Opposée au matérialisme essentialiste auquel paraît succomber la textique, cette contribution exposera les principes d'un matérialisme sensoriel.

Celui-ci se caractérise par des modalités d'appréhension dont les principales sont l'endo-stimulation et l'exo-stimulation pour ce qui concerne les sensorialités, et d'autre part, un système d'analogies, de codes ou de relations physiques établis entre éléments constituant la représentation*.

Ces modalités peuvent être utilisées en littérature et mettre en évidence l'immanence de l'écriture, ce qui a été mis en pratique dans le roman Dans la boucle imparfaite publié récemment (éditions galerie[s]mortier).

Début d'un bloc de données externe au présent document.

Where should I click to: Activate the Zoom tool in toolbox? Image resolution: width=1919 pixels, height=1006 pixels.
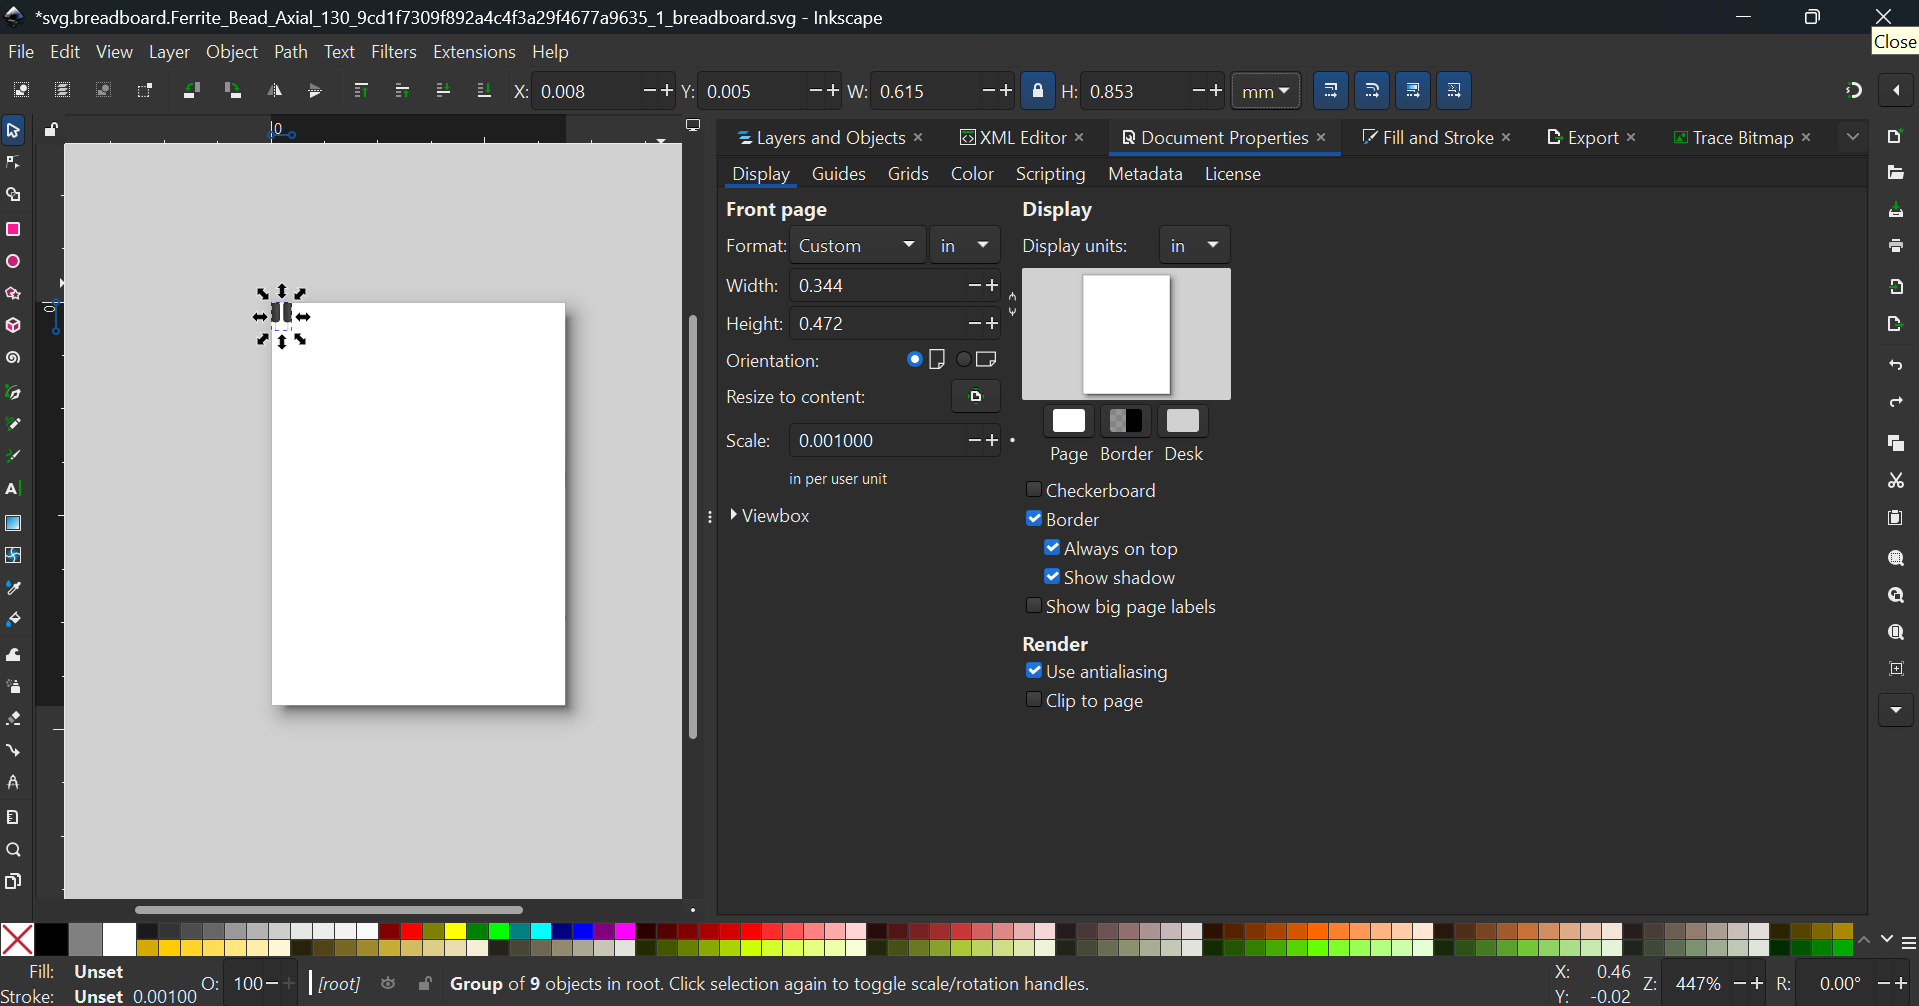point(14,850)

* L'on trouvera cet appareil théorique défini sur le site patricehamel.org (rubrique "Théories", sous-rubrique "L'immanence de l'art") ou en vidéos sur YouTube.


Sandra SIMMONS : Écrire en fonction de l'espace

Imaginons quelqu'un voulant poser des mots dans un lieu défini, tel un plasticien des installations. Afin d'accomplir un écrit selon un espace donné, il faudrait aborder la question de la place. La textique possède un outillage apte à faire apprécier non seulement la place des mots mais aussi, et surtout, leur emplacement. Sans dépendre d'un idéalisme pondant, la textique engage à mesurer la juste contribution de la matérialité sous tous les angles. Écrire devient alors un exercice de mise en espace à travers une loupe qui permet de rencontrer, de comprendre, et de forger des écrits réglés.

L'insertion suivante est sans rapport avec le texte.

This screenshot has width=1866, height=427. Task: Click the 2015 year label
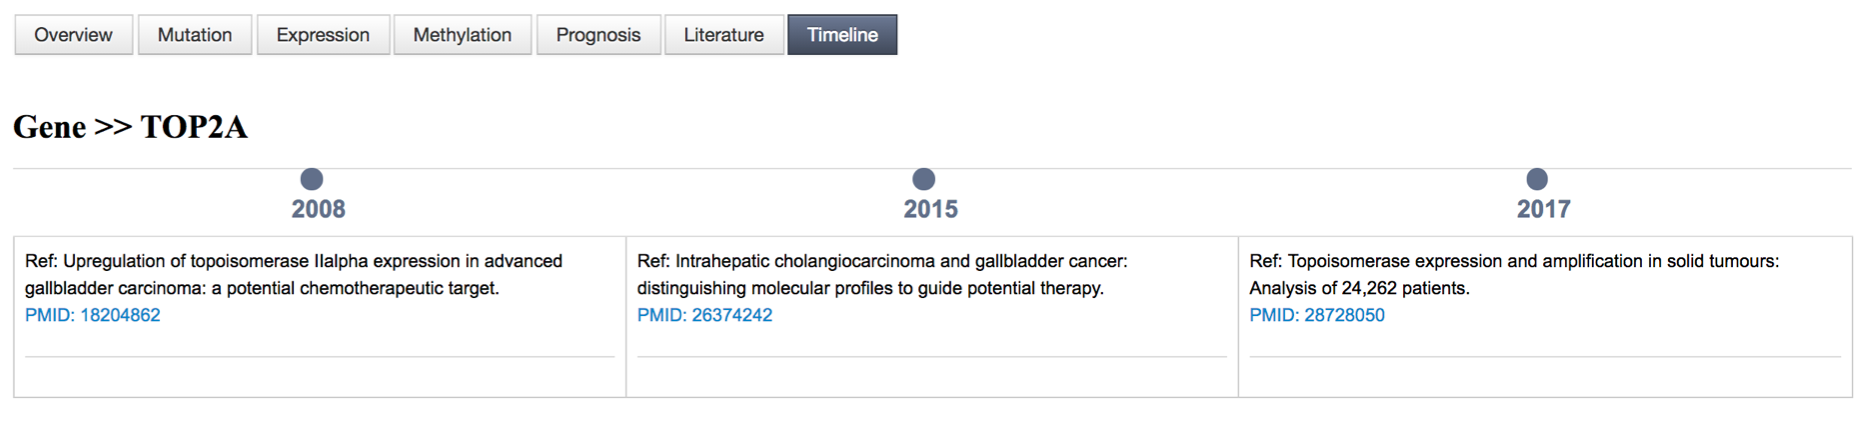930,209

APPRENDRE À RÉCRIRE | Atelier d'écriture :

Le travail quotidien en atelier d'écriture se fera sur la base de ce que la textique nomme RAPT (Récrit Avisé Par la Textique), lequel forme le lieu d'articulation de trois opérations majeures : la lecture (qui considère les structures d'un objet), la critique (qui détecte une faille dans les structures cet objet), et la récriture (qui corrige telle faille et améliore ainsi la tenue structurale de l'objet).

Il comportera les quatre phases suivantes :

Première phase : Sélection d'un écrit relativement simple, choisi par l'un(e) des participant(e)s et susceptible, selon elle ou lui, de bénéficier d'au moins un perfectionnement notable.

Deuxième phase : Analyse, par l'ensemble des participants, des structures que comporte tel écrit sélectionné.

Troisième phase : Critique, par l'ensemble des participants, des structures de l'écrit sélectionné, et conduisant à identifier, ou pas, celles présentant quelque défaut structural.

Quatrième phase : Si quelque faille est identifiée, recherche, par l'ensemble des participants, des structures alternatives permettant d'y remédier en élaborant une récriture censée perfectionner l'écrit sélectionné.

Deux exemples d'écrits qui pourront faire l'objet d'un RAPT :

"As de carreau", Atlas de littérature potentielle, Gallimard/Idées, 1981, p. 198.

André Breton, Signe ascendant, Poésie/Gallimard.